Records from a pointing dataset
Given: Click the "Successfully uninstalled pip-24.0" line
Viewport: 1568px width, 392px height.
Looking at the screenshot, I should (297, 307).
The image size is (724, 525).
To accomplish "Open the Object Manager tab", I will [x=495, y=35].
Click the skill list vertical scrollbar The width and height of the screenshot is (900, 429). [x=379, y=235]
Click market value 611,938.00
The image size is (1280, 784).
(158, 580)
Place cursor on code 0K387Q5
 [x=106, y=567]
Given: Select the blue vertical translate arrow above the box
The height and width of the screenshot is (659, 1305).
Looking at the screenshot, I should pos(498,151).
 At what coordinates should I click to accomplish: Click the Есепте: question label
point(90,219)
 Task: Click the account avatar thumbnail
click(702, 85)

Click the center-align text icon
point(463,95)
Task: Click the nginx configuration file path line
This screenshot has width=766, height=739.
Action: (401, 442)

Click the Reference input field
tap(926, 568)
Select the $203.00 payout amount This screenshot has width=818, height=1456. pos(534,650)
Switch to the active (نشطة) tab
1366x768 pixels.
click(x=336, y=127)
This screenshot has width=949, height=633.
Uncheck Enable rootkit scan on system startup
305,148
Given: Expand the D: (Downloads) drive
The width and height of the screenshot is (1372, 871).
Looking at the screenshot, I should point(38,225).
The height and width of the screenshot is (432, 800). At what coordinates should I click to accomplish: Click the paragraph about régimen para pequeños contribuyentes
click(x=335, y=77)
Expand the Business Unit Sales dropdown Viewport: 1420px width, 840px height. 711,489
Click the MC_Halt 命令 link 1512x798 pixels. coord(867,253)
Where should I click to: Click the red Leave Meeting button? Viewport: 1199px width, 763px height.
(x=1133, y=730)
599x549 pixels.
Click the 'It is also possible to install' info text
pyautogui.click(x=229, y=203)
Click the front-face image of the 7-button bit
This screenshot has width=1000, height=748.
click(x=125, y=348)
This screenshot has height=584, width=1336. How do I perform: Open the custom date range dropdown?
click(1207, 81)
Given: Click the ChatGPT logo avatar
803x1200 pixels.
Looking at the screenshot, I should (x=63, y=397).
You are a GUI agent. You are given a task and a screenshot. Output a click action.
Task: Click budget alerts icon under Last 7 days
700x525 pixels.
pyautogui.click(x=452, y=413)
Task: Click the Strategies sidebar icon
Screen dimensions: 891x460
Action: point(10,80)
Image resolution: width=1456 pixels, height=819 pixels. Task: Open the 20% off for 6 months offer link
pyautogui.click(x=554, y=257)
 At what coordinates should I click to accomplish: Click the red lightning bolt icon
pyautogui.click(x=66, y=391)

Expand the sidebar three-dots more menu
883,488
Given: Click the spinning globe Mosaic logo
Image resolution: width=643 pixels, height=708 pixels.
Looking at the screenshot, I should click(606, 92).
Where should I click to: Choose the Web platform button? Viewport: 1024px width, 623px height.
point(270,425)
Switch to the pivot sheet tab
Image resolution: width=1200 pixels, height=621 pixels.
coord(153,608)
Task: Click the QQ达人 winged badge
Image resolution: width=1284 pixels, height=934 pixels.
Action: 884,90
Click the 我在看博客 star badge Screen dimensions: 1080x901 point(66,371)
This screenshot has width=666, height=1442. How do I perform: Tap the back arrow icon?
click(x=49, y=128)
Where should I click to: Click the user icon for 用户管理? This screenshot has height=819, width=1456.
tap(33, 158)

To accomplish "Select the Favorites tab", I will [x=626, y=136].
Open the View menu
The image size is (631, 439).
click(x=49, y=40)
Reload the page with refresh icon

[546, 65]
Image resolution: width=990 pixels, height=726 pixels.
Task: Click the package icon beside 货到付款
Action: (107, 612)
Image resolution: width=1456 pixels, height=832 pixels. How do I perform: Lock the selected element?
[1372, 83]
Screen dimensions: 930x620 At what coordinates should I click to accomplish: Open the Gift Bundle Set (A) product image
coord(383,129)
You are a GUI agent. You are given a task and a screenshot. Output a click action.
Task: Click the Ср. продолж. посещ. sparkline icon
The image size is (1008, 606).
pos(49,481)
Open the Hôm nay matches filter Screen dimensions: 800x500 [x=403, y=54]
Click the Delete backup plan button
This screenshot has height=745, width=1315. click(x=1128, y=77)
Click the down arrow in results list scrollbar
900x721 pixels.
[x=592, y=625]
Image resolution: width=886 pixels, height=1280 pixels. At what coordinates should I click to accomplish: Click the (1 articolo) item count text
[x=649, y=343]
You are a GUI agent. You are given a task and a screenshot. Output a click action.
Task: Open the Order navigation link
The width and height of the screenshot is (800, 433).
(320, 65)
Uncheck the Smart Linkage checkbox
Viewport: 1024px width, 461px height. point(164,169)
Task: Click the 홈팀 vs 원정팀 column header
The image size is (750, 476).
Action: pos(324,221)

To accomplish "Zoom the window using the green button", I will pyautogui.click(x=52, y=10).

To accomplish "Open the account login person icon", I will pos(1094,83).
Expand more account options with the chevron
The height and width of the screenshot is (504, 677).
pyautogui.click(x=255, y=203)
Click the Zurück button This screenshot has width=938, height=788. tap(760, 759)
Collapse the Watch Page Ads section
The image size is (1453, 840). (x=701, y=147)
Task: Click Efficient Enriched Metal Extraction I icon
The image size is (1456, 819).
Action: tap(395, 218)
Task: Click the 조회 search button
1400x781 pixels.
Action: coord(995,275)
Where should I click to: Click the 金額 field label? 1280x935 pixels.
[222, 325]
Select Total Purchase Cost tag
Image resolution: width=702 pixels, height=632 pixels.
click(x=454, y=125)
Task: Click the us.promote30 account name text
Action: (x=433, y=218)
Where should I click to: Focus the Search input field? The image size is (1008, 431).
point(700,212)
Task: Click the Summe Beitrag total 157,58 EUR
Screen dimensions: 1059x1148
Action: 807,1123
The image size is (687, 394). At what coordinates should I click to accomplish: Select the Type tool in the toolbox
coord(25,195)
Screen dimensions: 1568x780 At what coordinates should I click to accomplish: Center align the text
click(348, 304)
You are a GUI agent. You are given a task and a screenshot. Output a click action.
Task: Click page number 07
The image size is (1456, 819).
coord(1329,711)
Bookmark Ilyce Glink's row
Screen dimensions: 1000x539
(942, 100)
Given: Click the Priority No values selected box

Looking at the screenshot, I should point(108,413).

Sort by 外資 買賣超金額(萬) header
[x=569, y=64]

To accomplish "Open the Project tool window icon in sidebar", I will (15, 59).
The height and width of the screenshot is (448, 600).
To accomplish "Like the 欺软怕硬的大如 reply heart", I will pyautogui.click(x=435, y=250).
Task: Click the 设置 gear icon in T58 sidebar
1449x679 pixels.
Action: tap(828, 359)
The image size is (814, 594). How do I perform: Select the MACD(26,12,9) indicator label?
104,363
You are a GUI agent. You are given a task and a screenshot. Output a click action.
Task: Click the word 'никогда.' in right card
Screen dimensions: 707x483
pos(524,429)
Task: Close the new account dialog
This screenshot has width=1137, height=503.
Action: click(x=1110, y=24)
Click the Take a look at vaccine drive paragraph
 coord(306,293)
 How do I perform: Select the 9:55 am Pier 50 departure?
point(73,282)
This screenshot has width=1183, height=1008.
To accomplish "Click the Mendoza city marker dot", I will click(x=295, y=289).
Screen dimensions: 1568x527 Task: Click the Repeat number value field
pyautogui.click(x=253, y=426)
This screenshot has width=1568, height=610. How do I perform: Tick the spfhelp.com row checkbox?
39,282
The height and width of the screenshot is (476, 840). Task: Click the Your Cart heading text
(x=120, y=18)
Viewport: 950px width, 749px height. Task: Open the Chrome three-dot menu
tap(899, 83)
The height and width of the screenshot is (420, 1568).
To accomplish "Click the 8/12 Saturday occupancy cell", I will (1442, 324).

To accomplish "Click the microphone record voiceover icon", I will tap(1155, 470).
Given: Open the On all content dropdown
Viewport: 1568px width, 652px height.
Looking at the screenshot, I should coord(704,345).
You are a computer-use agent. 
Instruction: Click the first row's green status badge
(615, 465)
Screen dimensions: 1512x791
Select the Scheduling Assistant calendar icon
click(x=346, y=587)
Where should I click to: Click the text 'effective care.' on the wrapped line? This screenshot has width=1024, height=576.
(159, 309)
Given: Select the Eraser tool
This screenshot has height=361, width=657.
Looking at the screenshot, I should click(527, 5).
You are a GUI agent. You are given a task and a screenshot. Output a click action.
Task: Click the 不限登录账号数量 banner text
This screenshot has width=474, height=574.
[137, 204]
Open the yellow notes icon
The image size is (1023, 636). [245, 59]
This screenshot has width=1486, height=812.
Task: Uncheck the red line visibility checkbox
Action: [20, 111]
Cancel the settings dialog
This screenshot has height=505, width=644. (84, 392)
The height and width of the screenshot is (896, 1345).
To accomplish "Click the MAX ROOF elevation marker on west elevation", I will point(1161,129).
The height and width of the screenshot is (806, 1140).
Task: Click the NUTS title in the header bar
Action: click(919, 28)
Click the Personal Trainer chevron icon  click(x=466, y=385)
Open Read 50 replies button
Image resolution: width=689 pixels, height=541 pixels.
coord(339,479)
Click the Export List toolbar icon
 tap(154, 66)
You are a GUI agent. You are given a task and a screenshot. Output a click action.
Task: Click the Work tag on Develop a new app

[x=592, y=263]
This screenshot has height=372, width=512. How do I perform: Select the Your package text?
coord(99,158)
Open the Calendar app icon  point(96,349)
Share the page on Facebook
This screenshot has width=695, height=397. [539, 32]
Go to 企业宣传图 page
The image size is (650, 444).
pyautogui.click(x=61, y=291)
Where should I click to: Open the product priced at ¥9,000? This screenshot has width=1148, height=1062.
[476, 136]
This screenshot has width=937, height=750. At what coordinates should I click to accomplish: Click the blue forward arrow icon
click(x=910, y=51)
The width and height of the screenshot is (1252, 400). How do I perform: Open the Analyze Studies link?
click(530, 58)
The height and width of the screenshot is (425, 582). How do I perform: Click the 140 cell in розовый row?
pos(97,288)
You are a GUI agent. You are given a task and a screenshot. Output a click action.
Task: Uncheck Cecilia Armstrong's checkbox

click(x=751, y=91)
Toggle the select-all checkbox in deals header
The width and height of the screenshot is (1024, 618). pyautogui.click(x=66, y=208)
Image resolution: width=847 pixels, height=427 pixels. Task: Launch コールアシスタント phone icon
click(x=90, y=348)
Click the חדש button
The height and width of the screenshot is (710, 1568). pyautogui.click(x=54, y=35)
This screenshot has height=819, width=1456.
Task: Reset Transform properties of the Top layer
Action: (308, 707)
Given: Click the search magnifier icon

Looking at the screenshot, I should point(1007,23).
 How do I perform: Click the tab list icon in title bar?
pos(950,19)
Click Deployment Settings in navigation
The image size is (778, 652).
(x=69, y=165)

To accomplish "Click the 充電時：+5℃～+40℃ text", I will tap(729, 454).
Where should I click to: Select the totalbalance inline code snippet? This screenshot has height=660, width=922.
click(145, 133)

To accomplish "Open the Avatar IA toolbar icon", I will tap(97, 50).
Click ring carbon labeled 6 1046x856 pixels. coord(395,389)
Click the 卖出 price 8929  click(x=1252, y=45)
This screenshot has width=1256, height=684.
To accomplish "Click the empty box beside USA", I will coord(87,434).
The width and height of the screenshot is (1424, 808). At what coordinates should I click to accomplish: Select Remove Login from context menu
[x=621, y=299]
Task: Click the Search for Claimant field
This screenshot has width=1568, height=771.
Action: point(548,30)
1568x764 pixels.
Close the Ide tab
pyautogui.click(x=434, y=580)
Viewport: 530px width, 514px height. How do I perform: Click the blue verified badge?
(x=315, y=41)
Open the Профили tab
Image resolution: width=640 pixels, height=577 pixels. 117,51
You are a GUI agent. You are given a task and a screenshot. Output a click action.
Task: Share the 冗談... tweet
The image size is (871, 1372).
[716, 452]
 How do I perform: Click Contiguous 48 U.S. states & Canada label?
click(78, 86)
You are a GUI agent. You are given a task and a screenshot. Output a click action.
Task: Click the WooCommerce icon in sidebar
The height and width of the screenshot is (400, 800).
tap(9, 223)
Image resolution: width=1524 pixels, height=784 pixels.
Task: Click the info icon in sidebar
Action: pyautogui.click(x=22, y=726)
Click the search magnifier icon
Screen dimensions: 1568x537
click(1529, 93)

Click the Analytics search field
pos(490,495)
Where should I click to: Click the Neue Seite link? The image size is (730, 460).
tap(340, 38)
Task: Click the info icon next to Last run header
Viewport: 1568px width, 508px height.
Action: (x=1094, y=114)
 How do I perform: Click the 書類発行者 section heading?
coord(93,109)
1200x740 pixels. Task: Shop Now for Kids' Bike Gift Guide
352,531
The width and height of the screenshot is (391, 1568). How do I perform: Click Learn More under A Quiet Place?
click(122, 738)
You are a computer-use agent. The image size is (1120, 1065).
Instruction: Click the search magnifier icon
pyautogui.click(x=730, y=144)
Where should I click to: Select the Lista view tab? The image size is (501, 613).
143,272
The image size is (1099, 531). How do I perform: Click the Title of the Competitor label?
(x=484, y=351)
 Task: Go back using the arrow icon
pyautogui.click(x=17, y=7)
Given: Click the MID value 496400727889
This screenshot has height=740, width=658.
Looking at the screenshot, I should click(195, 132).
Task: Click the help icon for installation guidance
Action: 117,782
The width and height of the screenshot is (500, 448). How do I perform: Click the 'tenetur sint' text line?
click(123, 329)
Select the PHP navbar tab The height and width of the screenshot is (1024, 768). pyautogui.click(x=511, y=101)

Short problem: Turn the records from the line containing "Open the Calendar" through the line containing "pyautogui.click(x=61, y=291)" into a numbered list, one line per item, leaving out any blank lines.

Output:
1. Open the Calendar app icon  point(96,349)
2. Share the page on Facebook
3. This screenshot has width=695, height=397. [539, 32]
4. Go to 企业宣传图 page
5. The image size is (650, 444).
6. pyautogui.click(x=61, y=291)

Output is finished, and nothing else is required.